What are the advantages of LINQ to SQL?

I've just started using LINQ to SQL on a mid-sized project, and would like to increase my understanding of what advantages L2S offers.
One disadvantage I see is that it adds another layer of code, and my understanding is that it has slower performance than using stored procedures and ADO.Net. It also seems that debugging could be a challenge, especially for more complex queries, and that these might end up being moved to a stored proc anyway.
I've always wanted a way to write queries in a better development environment, are L2S queries the solution I've been looking for? Or have we just created another layer on top of SQL, and now have twice as much to worry about?
Advantages L2S offers:
No magic strings, like you have in SQL queries
Intellisense
Compile check when database changes
Faster development
Unit of work pattern (context)
Auto-generated domain objects that are usable small projects
Lazy loading.
Learning to write linq queries/lambdas is a must learn for .NET developers.
Regarding performance:
Most likely the performance is not going to be a problem in most solutions. To pre-optimize is an anti-pattern.

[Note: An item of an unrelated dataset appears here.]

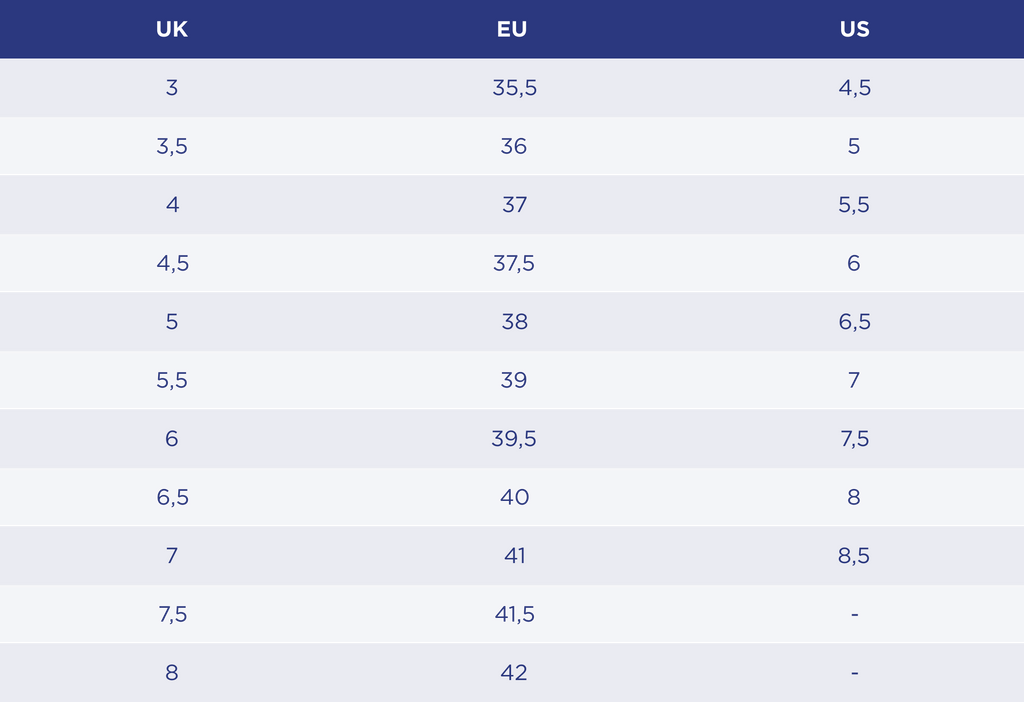1024x702 pixels.
Task: Pick EU size 42 cell
Action: 514,673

If you later see that some areas of the application are to slow, you can analyze these parts, and in some cases even swap some linq queries with stored procedures or ADO.NET.
In many cases the lazy loading feature can speed up performance, or at least simplify the code a lot.
Regarding debuging:
In my opinion debuging Linq2Sql is much easier than both stored procedures and ADO.NET. I recommend that you take a look at Linq2Sql Debug Visualizer, which enables you to see the query, and even trigger an execute to see the result when debugging.
You can also configure the context to write all sql queries to the console window, more information here
Regarding another layer:
Linq2Sql can be seen as another layer, but it is a purely data access layer. Stored procedures is also another layer of code, and I have seen many cases where part of the business logic has been implemented into stored procedures. This is much worse in my opinion because you are then splitting the business layer into two places, and it will be harder for developers to get a clear view of the business domain.
Just a few quick thoughts.
LINQ in general
Query in-memory collections and out-of-process data stores with the same syntax and operators
A declarative style works very well for queries - it's easier to both read and write in very many cases
Neat language integration allows new providers (both in and out of process) to be written and take advantage of the same query expression syntax
LINQ to SQL (or other database LINQ)
Writing queries where you need them rather than as stored procs makes development a lot faster: there are far fewer steps involved just to get the data you want
Far fewer strings (stored procs, parameter names or just plain SQL) involved where typos can be irritating; the other side of this coin is that you get Intellisense for your query
Unless you're going to work with the "raw" data from ADO.NET, you're going to have an object model somewhere anyway. Why not let LINQ to SQL handle it for you? I rather like being able to just do a query and get back the objects, ready to use.
I'd expect the performance to be fine - and where it isn't, you can tune it yourself or fall back to straight SQL. Using an ORM certainly doesn't remove the need for creating the right indexes etc, and you should usually check the SQL being generated for non-trivial queries.
It's not a panacea by any means, but I vastly prefer it to either making SQL queries directly or using stored procs.
I must say they are what you have been looking for. It takes some time getting used to it, but once you do you can't think of going back (at least for me).
Regarding linq vs. stored procedures, you can have poor performance on either if you build it wrong. I moved to linq to sql some stored procedures of a client that were awfully coded, so the time dropped from 20secs (totally unaceptable for a web app) to < 1 sec. And much much less code then the stored procedure solution.
Update 1: Also you get a lot of flexibility, as you can limit the columns of what you are getting and it will actually only retrieve that. On the stored procedure solution you have to define a procedure for each column set you are getting, even if the underlying queries are the same.
Just as an update, here are some links on the future of LINQ to SQL:
What is the Future of Linq to SQL
Has Microsoft confirmed their stance on LINQ to SQL end-of-life?
Is LINQ to SQL Dead or Alive?
As a comment in the last link states, LINQ to SQL isn't going to go away, just not "improved upon" at least by Microsoft. Take these comments and posts as you will, just be cautious in your development plans.
We switched over to LINQ2Entity over the Entity Framework environment recently. Before, we had basic SQLadapters. Since the database we are working with is rather small, I cannot comment on the performance of LINQ.
I must admit though, writing queries have become a lot easier, and the addition of Entities, does enable strong typing.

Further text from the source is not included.